The characters in Heather Fowler’s newest collection of short fiction, People with Holes, released July 2012 from Pink Narcissus Press, are here to talk about Sex. That’s sex with a capital S, sex in excess, sex as an animalistic need, as a way to forget, move forward, and take control of others. Oh, and by characters I mean women. Larger than life, most of these women proudly strut in high heels, fishnet stockings, leopard-print jewelry, and over-the-top make-up. I kept imagining drag queens. Then again, didn’t “King of the Hill” boast an episode where large-footed feminist Peggy Hill is mistaken for a drag queen, which is defined in the show as a man who embodies a strong woman?
While women in Fowler’s first collection, Suspended Heart, were hurt by men and left to carry their sadness, People with Holes has a vengeful vibe, and women poison, decapitate, and belittle the genitals of those who dare hurt them. I was conflicted, though; some of these women grab men by the crotch, assuming no one could refuse them, and I started to think of them as just as bad as men who are condemned for similar behavior. The collection speaks to me in a time when sex and women are confused by political agendas and personal values. In “Sex with Dwarfs,” a re-imagined Snow White uses her friends because, essentially, they are like living vibrators: “His member, dwarf-like as it was, was too short to pierce her maidenhead and was just small enough to function like a tiny vibrating toy…”

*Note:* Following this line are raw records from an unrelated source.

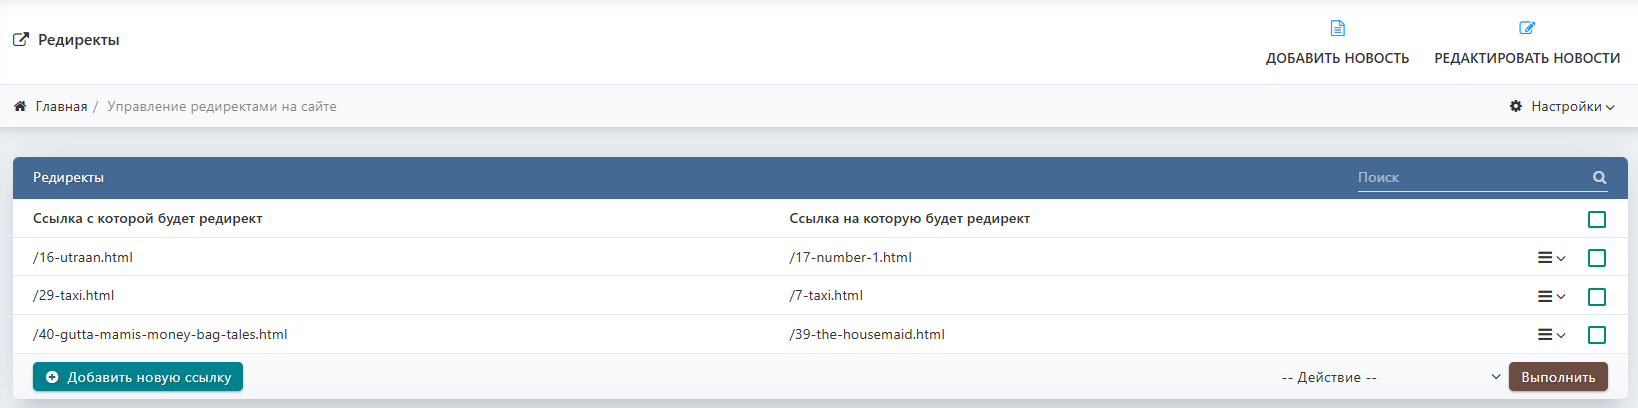
Task: Go to ДОБАВИТЬ НОВОСТЬ menu item
Action: click(x=1337, y=58)
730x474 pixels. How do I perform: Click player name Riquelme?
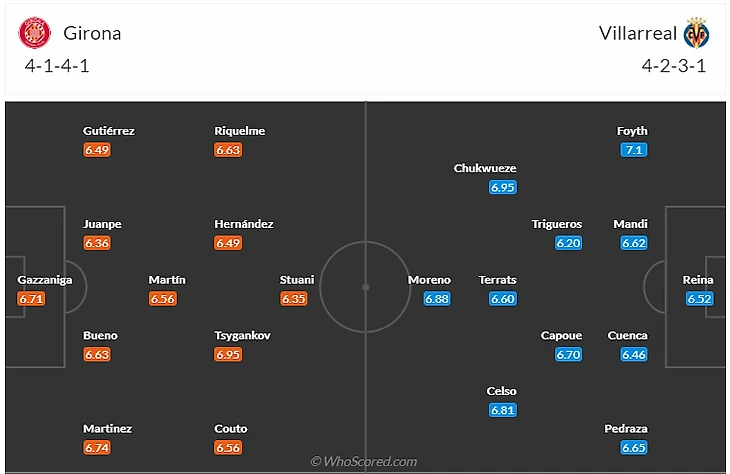pyautogui.click(x=240, y=131)
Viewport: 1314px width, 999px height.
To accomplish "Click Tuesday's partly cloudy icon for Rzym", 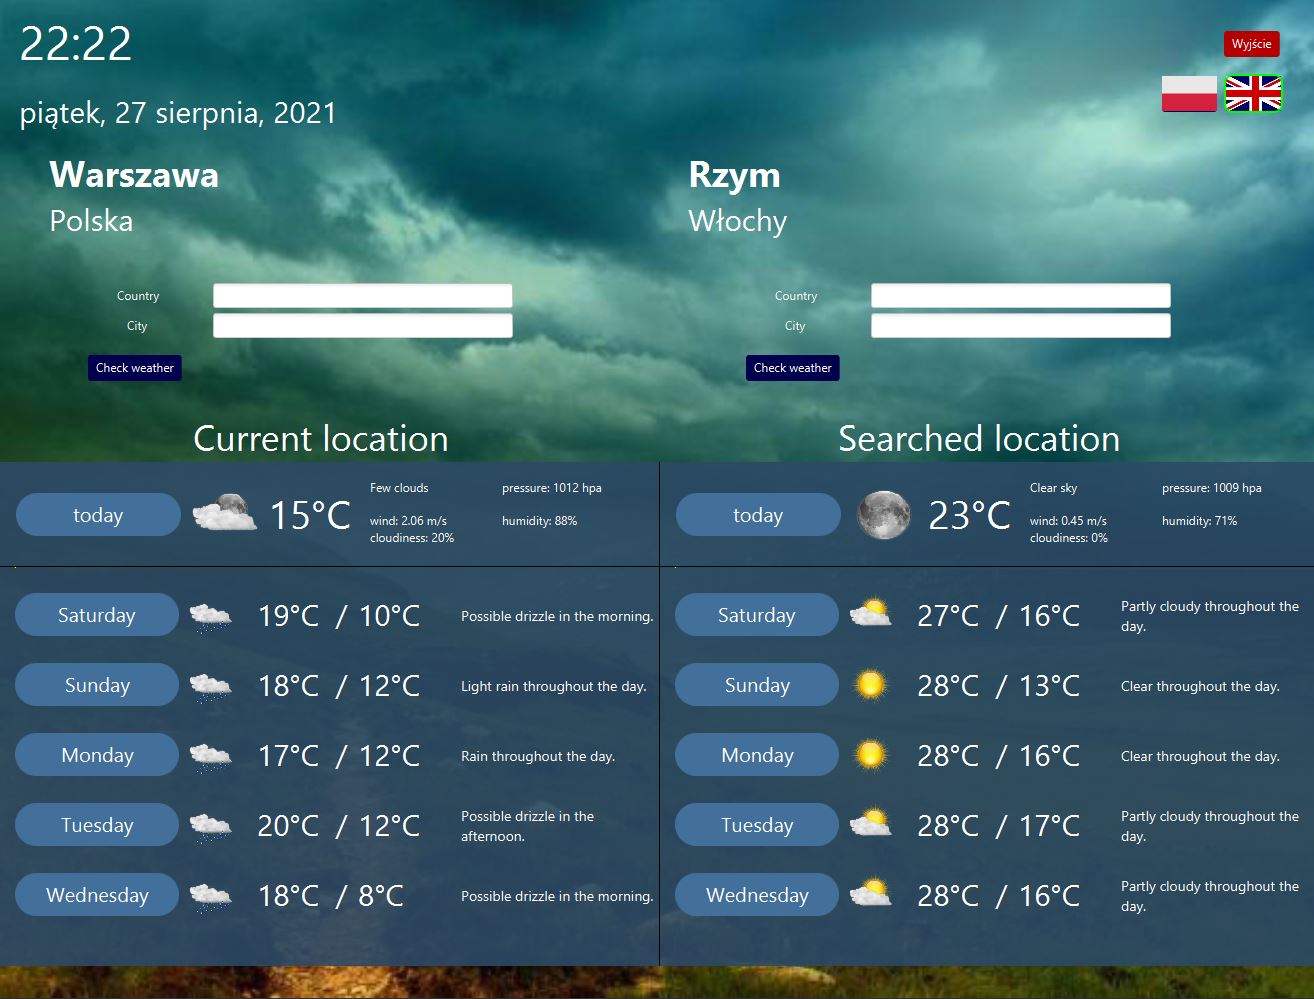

Just when I feel like I might drown in the sexy juices of Fowler’s stories, she gives the reader a chance for air with more insight into the emotional aspects of these women. When a woman cannot get her boyfriend to say, “I love you,” she begins using plant metaphors for her feelings: “Blossfeldia have no tubercles, ribs, or spines, but are blessed with comparably large flowers, which exceed the diameter of the stems. That’s how I feel about you. Large flowers, most days. No spines. You taste like aloe to my soul.” Some of these characters desperately need an aloe for their sad hearts, proving the collection is about more than Sex and bravada. “Room Full of Scars” explores a woman who cannot find a partner because a room in her home is the literal scars of the past clinging to the walls so she doesn’t have to suffer their burden internally.
Fowler’s fabulist style does peek its head out in this collection, seen in “With the Silence of a Deer,” a story about a woman whose head becomes that of a deer and whose boyfriend “mounts” her to his satisfaction. “Three Views You Might Have Taken at a Pond’s Edge, Or Quack” turns the familiar princess and the frog tale on its head, capturing trickery at its funniest. Suffice to say, People with Holes is a “take no prisoners” sort of read.